Zaman zaman Türkiye ile ilgili raporlarda "Türkiye'de basın özgürlüğü yok" denilerek Türkiye'nin özgürlük olmayan bir ülke olarak tanıtıldığını belirten Arınç, şunları söyledi:
"Bir bakan olarak değil ama Türkiye Cumhuriyeti vatandaşı olarak bundan utanç duymamız lazım. Nasıl böyle raporlar tanzim edilebilir, gerçekten durum bu mudur, gerçek durum bu değilse niçin böyle raporlarda 'şu kadar gazeteci tutuklu, cezaevinde veya hükümlüdür' deniliyor.

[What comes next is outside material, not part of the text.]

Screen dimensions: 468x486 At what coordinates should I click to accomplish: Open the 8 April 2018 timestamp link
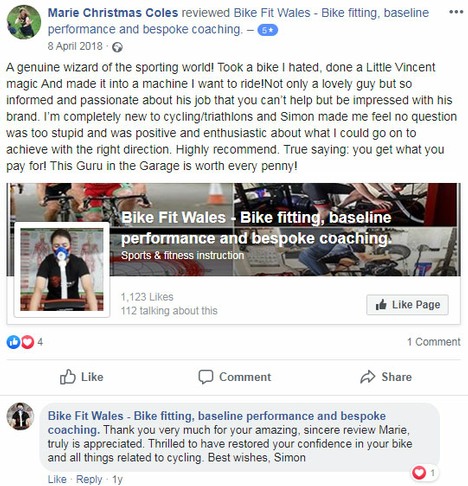[x=75, y=46]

Araştırma sonuçlarından birisi, gazeteciliğin ne olduğu konusunda düğümleniyor. Bir insana mesleğini sorarsanız, 'bakkalım, kasabım, taksi şoförüyüm' diyebilir. Aynen bunun gibi birileri de 'gazeteciyim' diyor. Gazetecinin hangi suçu işlediği için cezaevinde olduğuna baktığınızda, banka soyma teşebbüsünden veya öldürmek fiilinden dolayı cezaevinde olduğunu görüyorsunuz; bölücü veya başka terör örgütüyle doğrudan eylem birliği içinde patlayıcı sakladığını veya bir başka yere naklettiğini görüyorsunuz. 'Gazetecilik' sıfatı bu kadarı ucuz mu? Biz kime 'gazeteci' diyeceğiz? Herkes 'ben gazeteciyim' dediği zaman gazeteci mi olacak? Bunun bir sınırı yok mu? Türkiye'de 60, 70, 80'li yıllarda öyle müteahhitler türedi ki Manisa'nın en kıymetli müteahhidi ayakkabı tamirciliğinden gelmişti. Küçük bir sermaye ele geçirdi ve adı müteahhide çıktı. Sonradan Yalova'daki depremde evleri üst üste yığılan Veli Göçer'ler gibi bunların da yaptıkları sorunlu olmaya başladı. Bir insana niçin, nasıl, neyi başardığı için 'müteahhit' diyeceğiz? Bir meslek kriterimiz yok. Basın kartı sahibi 14 bin arkadaşımız var. Bir insanın 'gazeteciyim' demesi için basın kartı sahibi olmasına gerek yok. Onun ayrı şartları var. Nefret kusan insanlar var. Belli amaçlarla çıkan 500, 600 tirajlı gazeteler var. Sadece Türkiye Cumhuriyeti'ne düşmanlık yapmak için attığı başlıklarla sadece propaganda yapan değil, 'öldür' diye emreden, şiddeti gösteren ama 'gazeteciyim' diyen insanlar var. Olumsuz noktalardan hareketle bir tarife gitmemez lazım. Kim gazetecidir? Kendisine 'gazeteciyim' demesine rağmen gerçekten gazeteci sıfatını taşımaya layık mıdır, kriterlere sahip midir?
Mesele en son 49 kişi içeride tutuklu veya hükümlüdür. Bu sıfatı taşıyan veya taşıması gerekenleri dikkate aldığımızda bunun 5'i geçmeyeceğini görürsünüz. Gazetecilik mesleğini ve sıfatını gerçekten taşımaya layık olmak için hangi kriterlere ve ölçülere sahip olmak gerektiğini bulmalıyız."
MHP İstanbul Milletvekili Murat Başesgioğlu, basın çalışanlarının durumunun kritik olduğunu, çalışma şartlarının ve iş güvencelerinin korunması gerektiğini kaydetti.
Çalışma hukukunda "teşmil" diye bir yöntem olduğunu belirten Başesgioğlu, "Eğer siyasi irade basın çalışanlarını koruma konusunda bu karalılığını devam ettirecekse, Anadolu Ajansı'nda (AA) yapılan toplu sözleşmeyi bütün basın kuruluşlarına teşmil ettiğiniz zaman başka hiçbir şeye gerek yok. Hepsi AA'da çalışan kardeşimiz kadar güvenceye sahip olur" dedi.